INFO: Pandarallel will use Memory file system to transfer data between the main process and workers.


  from collections import Iterable


In [None]:
# from pandarallel import pandarallel
# # we must initalize pandarallel before we can use it
# pandarallel.initialize(progress_bar=True, nb_workers=10)
# # so that the progress bars will work
# from pandarallel.utils import progress_bars
# progress_bars.is_notebook_lab = lambda : True

### 1. Estimate a LDA topic model of the review tex

In [25]:
def clean_text(text):
    """
    Accepts a single text document and performs several regex substitutions in order to clean the document. 
    
    Parameters
    ----------
    text: string or object 
    
    Returns
    -------
    text: string or object
    """
    
    # order of operations - apply the expression from top to bottom
    email_regex = r"From: \S*@\S*\s?"
    non_alpha = '[^a-zA-Z]'
    multi_white_spaces = "[ ]{2,}"
    
    text = re.sub(email_regex, "", text)
    text = re.sub(non_alpha, ' ', text)
    text = re.sub(multi_white_spaces, " ", text)
    
    # apply case normalization 
    return text.lower().lstrip().rstrip()

In [37]:
# Remember to read the LDA docs for more information on the various class attirbutes and methods available to you
# in the LDA model: https://radimrehurek.com/gensim/models/ldamodel.html

# don't change this value 
num_topics = 5

# use tokenize function you created earlier to create tokens 

# create a id2word object (hint: use corpora.Dictionary)

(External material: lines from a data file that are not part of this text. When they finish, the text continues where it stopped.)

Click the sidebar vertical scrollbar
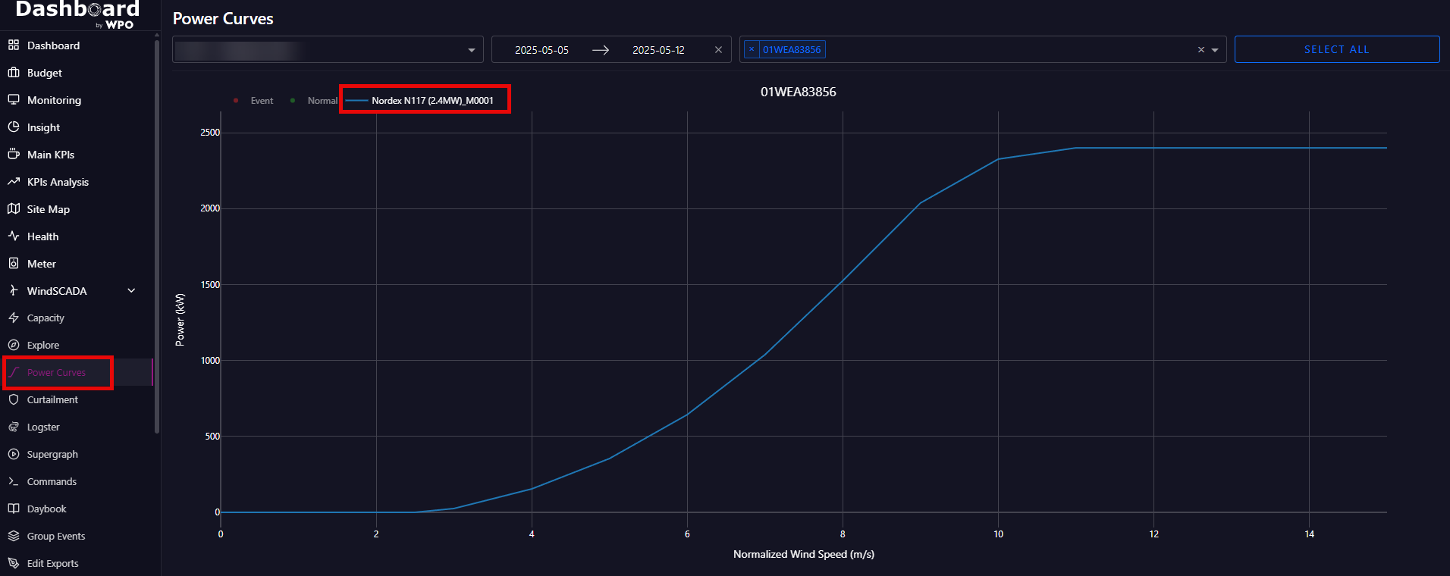 pyautogui.click(x=157, y=235)
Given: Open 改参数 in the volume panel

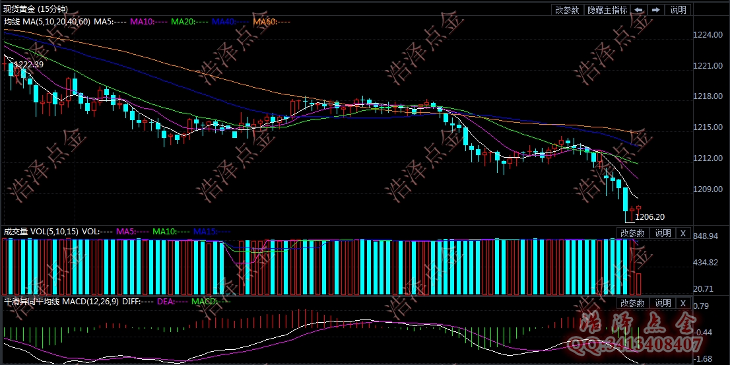Looking at the screenshot, I should [632, 233].

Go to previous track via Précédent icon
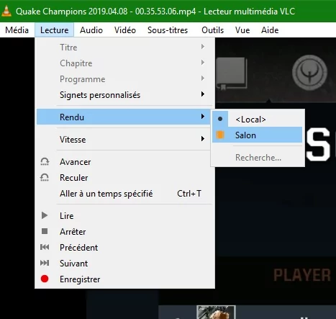(x=45, y=247)
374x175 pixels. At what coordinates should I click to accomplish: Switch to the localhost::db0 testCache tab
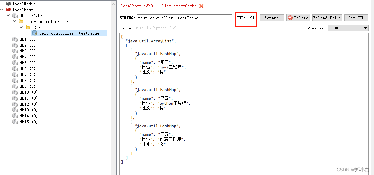coord(159,6)
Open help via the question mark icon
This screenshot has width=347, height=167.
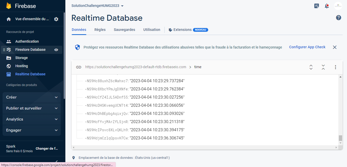338,18
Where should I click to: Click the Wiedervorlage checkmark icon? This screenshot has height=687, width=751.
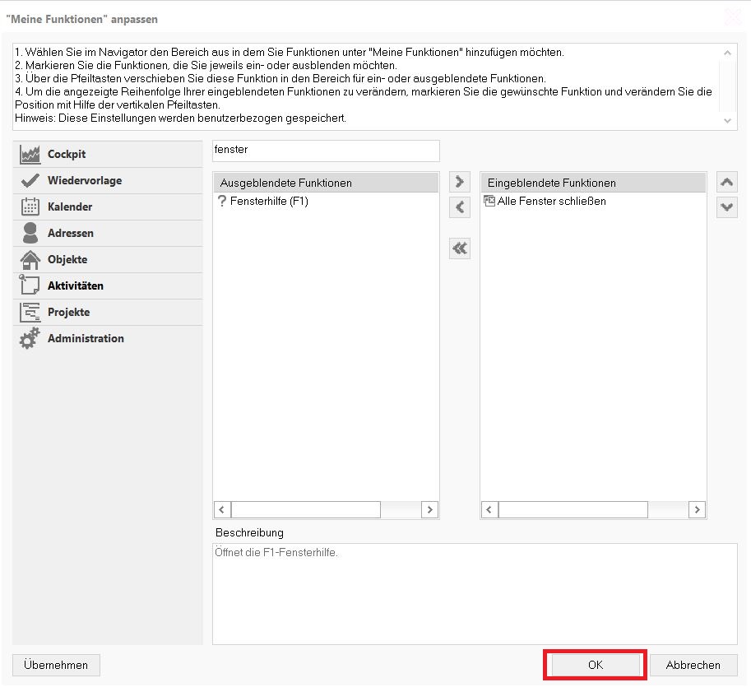30,181
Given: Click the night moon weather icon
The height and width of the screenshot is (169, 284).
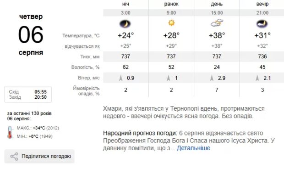Looking at the screenshot, I should pos(126,24).
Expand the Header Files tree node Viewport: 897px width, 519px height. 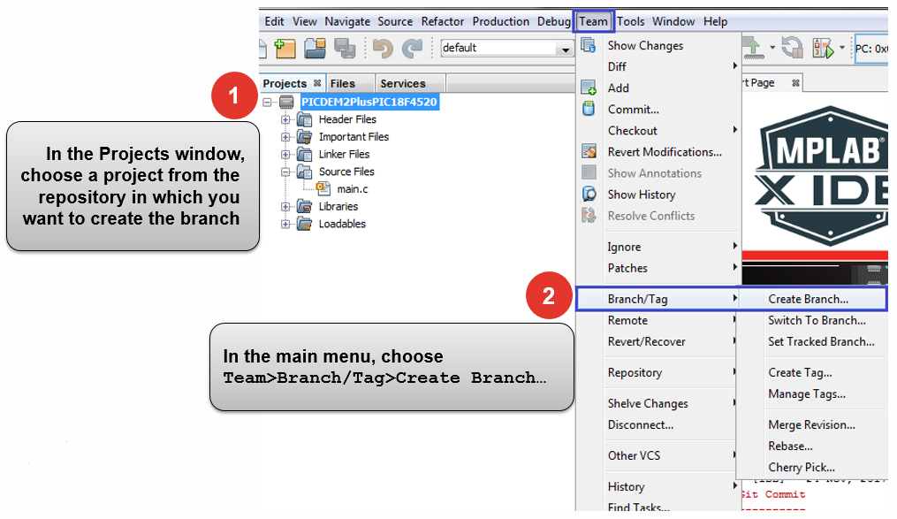pos(285,119)
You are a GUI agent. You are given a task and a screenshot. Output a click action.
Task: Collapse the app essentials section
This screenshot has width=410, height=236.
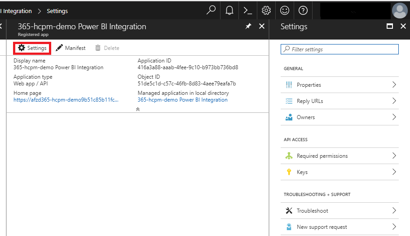pos(137,109)
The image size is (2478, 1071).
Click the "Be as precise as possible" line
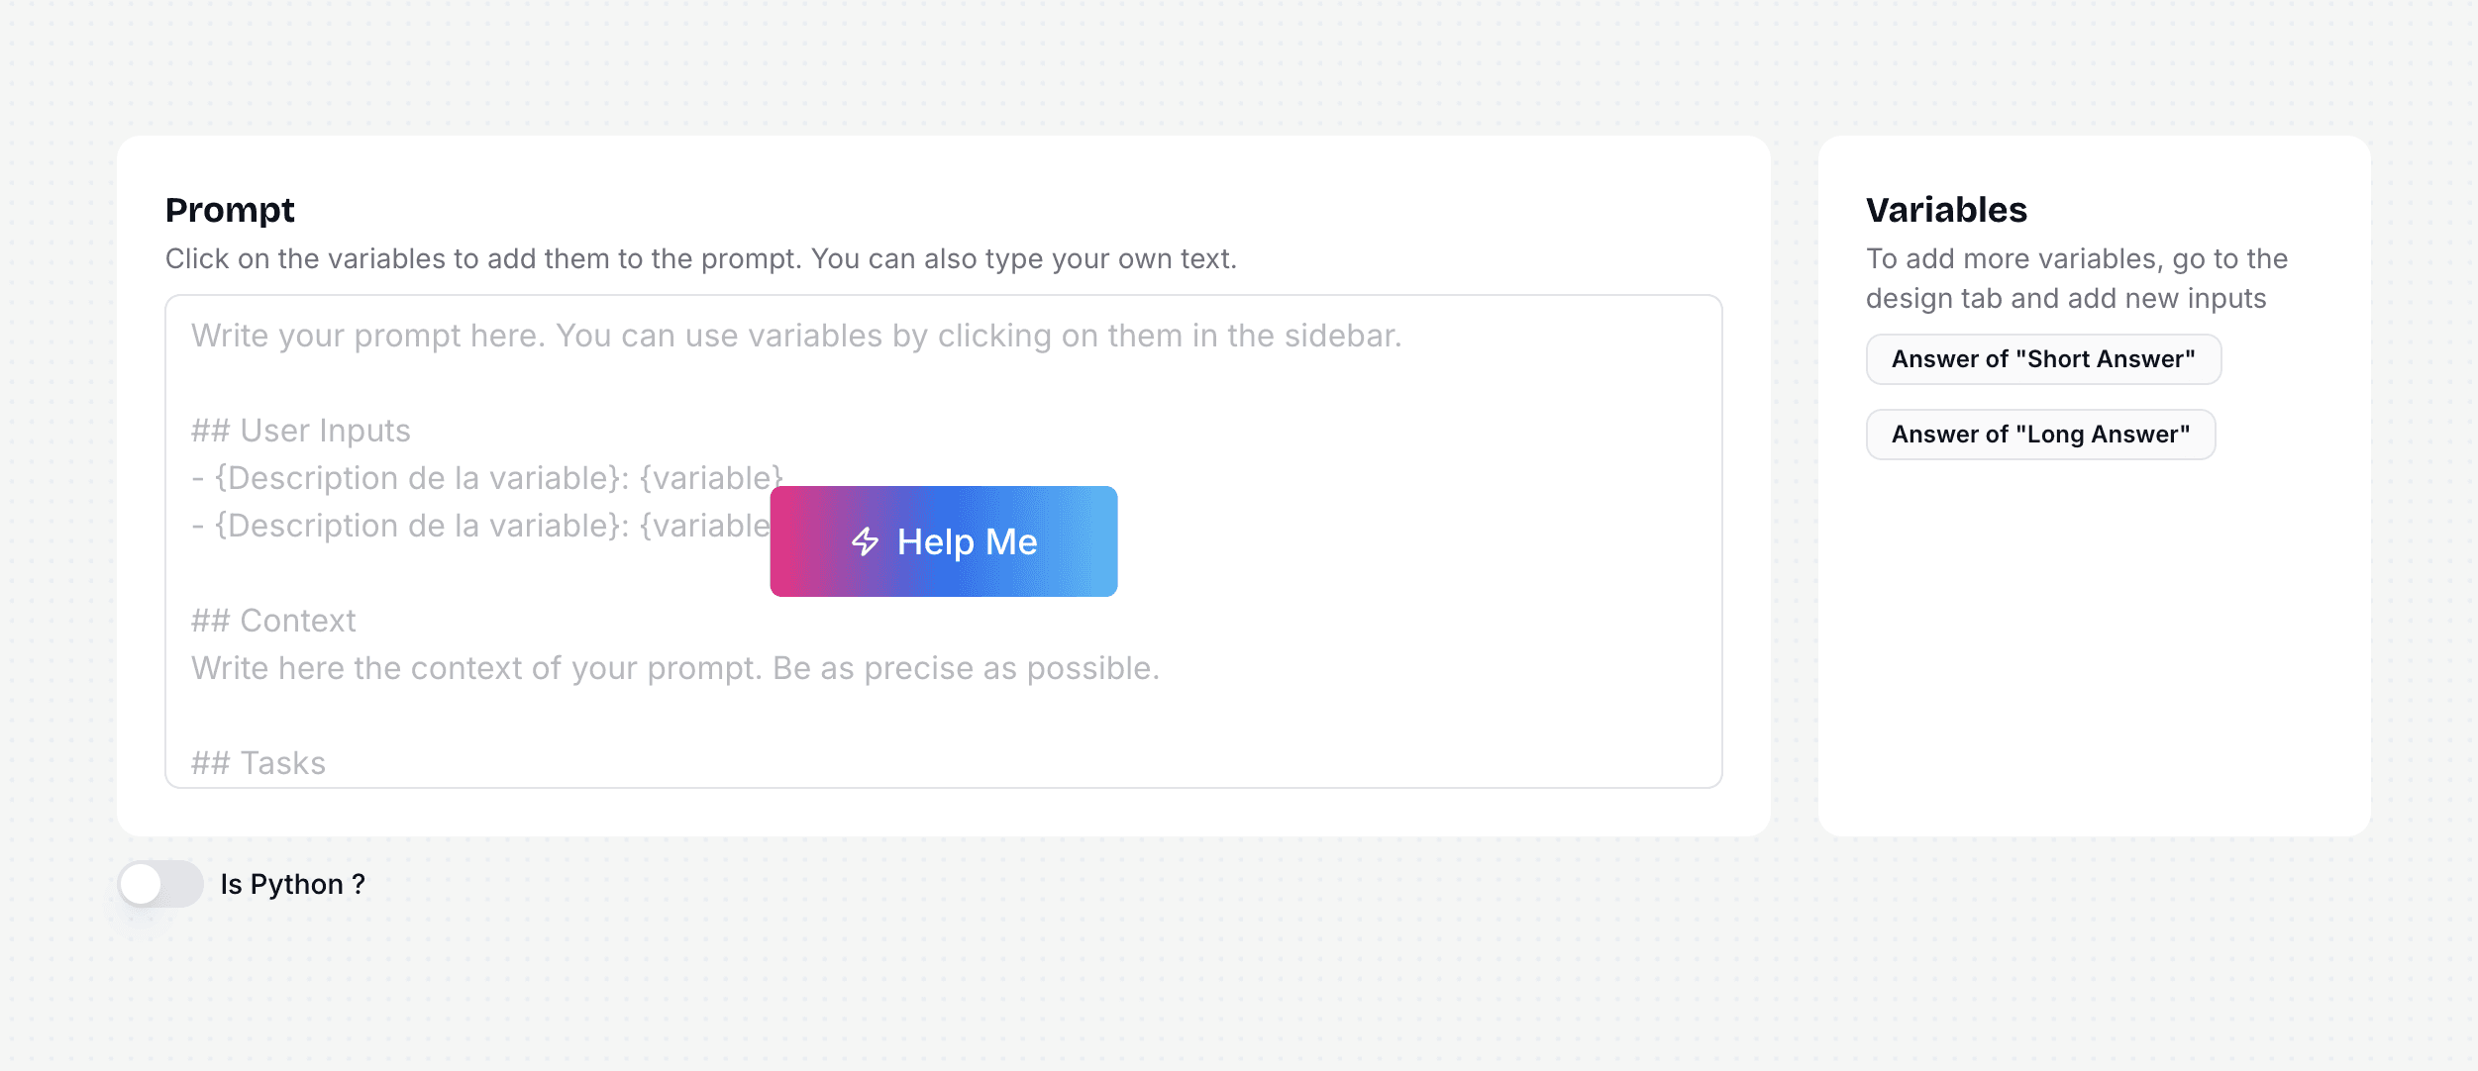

# create a corpus object (hint: id2word.doc2bow)

# instantiate an lda model

# YOUR CODE HERE

def filter_lemmas(lemmas):
    """
    Filter out any lemmas that are 2 characters or smaller
    """
    return [lemma for lemma in lemmas if len(lemma) > 2]

df["filtered_lemmas"] = df["lemmas"].parallel_map(filter_lemmas)

df['lemmas'] = df["filtered_lemmas"]

id2word = corpora.Dictionary(df['lemmas'])

corpus = [id2word.doc2bow(text) for text in df['lemmas']]

lda = LdaModel(corpus=corpus,
               id2word=id2word,
               random_state=723812,
               num_topics = num_topics,
               passes=1
              )

VBox(children=(HBox(children=(IntProgress(value=0, description='0.00%', max=1000), Label(value='0 / 1000'))), …

#### Testing

In [40]:
# Visible Testing
assert lda.get_topics().shape[0] == 5, 'Did your model complete its training? Did you set num_topics to 5?'

#### 2. Create 1-2 visualizations of the results

In [44]:
import seaborn as sns
import matplotlib.pyplot as plt

# # Use pyLDAvis (or a ploting tool of your choice) to visualize your results 

# # YOUR CODE HERE

# from gensim import corpora
import pyLDAvis.gensim
# # Due to limited computationalresources on CodeGrader, use the non-multicore version of LDA 
# from gensim.models.ldamodel import LdaModel
# import gensim

pyLDAvis.enable_notebook()
vis = pyLDAvis.gensim.prepare(lda, corpus, id2word)
vis

#### 3. In markdown, write 1-2 paragraphs of analysis on the results of your topic model

Groups 3 and 2 appear to be somewhat related. Their context appears to include quite a bit regarding restaurants. Grouping 3 looks to be more centered around deserts, ice-cream, and cheese pizza. While Grouping 2 seems to be centered about the review of the restaurant with postive remarks about the establishment.

Groups 4 and 1 appear to be more closely related. Their context appears to include a lot about buisnesses. Grouping 4 looks to be centered around a doctor's office, while grouping 1 looks to be centered around service, appointments, and customers. 

Group 5 appears to be related to home decorations, or furniture.